My heart is so sad at work tonight. My mind is on my mom. This is my first night back to work in 2 weeks and I am not quite connecting to my patients. I am sure tomorrow night will be much better. My daughter has also been on my mind as well. As much as I love being silly with her, I think we may have taken the silly a bit too far. Tonight, we had to talk about what can be said at school (as in certain words) an what is for home. This parenting thing is a lot of responsibility. Just because momma calls you were little sweet potato does not mean you get to call your friends muffiin heads. But oh I love her.

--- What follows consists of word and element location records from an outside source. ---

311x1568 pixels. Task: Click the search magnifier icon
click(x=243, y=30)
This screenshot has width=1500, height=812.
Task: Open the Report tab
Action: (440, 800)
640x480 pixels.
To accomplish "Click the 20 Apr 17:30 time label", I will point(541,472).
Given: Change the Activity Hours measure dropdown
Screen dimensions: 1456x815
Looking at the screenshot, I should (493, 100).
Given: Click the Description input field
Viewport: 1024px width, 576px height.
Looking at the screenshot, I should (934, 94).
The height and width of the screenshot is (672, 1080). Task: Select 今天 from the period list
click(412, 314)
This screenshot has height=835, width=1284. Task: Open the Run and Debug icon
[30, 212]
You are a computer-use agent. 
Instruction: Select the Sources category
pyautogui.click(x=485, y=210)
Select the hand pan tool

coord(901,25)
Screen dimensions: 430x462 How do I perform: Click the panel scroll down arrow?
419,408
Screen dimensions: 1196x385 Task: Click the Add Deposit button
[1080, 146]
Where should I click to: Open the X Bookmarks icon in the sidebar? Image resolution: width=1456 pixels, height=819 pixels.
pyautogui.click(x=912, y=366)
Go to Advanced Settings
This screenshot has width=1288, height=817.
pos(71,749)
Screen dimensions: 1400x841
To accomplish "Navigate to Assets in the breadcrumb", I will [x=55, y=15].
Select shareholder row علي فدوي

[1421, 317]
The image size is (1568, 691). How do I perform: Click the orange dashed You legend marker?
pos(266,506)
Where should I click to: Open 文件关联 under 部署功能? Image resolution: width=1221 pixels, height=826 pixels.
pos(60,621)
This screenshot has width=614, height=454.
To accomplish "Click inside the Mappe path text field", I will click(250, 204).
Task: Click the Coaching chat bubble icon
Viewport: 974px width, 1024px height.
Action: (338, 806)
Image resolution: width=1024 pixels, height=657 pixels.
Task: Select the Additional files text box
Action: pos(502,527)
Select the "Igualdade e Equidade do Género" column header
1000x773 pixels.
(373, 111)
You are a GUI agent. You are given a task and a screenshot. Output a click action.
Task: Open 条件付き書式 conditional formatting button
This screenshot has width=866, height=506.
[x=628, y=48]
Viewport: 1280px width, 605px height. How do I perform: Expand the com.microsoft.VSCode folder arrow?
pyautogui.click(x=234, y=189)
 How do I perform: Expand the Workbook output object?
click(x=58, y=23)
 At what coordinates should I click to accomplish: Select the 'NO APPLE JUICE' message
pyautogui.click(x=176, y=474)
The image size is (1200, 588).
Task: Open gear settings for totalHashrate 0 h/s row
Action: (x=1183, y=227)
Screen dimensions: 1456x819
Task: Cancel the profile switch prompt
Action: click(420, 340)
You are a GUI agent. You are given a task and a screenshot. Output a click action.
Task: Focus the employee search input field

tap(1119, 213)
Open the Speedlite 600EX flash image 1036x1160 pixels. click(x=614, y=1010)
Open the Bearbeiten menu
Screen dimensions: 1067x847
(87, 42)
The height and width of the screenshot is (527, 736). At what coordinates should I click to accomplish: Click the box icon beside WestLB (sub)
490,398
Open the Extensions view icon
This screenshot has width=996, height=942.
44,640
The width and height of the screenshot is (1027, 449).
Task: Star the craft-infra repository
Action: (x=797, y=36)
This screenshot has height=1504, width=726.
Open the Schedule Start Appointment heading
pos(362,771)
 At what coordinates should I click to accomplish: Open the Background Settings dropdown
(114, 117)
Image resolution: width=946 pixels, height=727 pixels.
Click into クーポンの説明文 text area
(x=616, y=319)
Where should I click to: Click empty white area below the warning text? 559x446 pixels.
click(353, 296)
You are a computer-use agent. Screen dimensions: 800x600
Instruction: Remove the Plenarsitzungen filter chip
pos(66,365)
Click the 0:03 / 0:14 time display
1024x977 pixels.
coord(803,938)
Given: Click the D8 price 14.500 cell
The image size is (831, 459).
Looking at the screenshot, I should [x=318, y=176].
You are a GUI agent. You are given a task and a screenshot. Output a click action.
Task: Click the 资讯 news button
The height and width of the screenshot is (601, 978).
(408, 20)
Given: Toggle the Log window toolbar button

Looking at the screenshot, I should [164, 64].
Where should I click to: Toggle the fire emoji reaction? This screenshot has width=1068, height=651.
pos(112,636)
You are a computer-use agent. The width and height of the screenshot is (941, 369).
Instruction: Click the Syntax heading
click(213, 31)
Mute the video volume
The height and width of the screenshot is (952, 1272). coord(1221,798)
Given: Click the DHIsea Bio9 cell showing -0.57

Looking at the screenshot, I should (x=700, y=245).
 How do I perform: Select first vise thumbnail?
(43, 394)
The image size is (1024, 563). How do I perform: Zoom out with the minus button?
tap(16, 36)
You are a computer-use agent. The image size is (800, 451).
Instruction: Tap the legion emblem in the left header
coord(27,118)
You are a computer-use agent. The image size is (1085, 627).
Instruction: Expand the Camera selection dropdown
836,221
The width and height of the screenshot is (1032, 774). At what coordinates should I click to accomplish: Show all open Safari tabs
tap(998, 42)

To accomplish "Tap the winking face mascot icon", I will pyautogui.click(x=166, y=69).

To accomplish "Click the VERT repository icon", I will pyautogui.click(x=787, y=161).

Spending a lot of my free time in prayer today. I am praying that every breath, every ounce of life is focused on glorifying God. I want my goal each day to further the kingdom of God. I do not say that lightly. I want to offer an encouraging word instead of instantly judging someone. I hate that I do that. I hate that I use the excuse that it is human nature. I hate that I compare myself to those who seem to have it together in the church world. I am truly jealous of those who spread joy everywhere. Oh I want that to be a natural part of my life. I can get there. I just need to change my thoughts and perceptions.
So if you read this, please pray for my heart. Pray that I can get off my tush and be the difference maker I so desire to be. That I can be the person God created me for and not be afraid of chasing after that goal.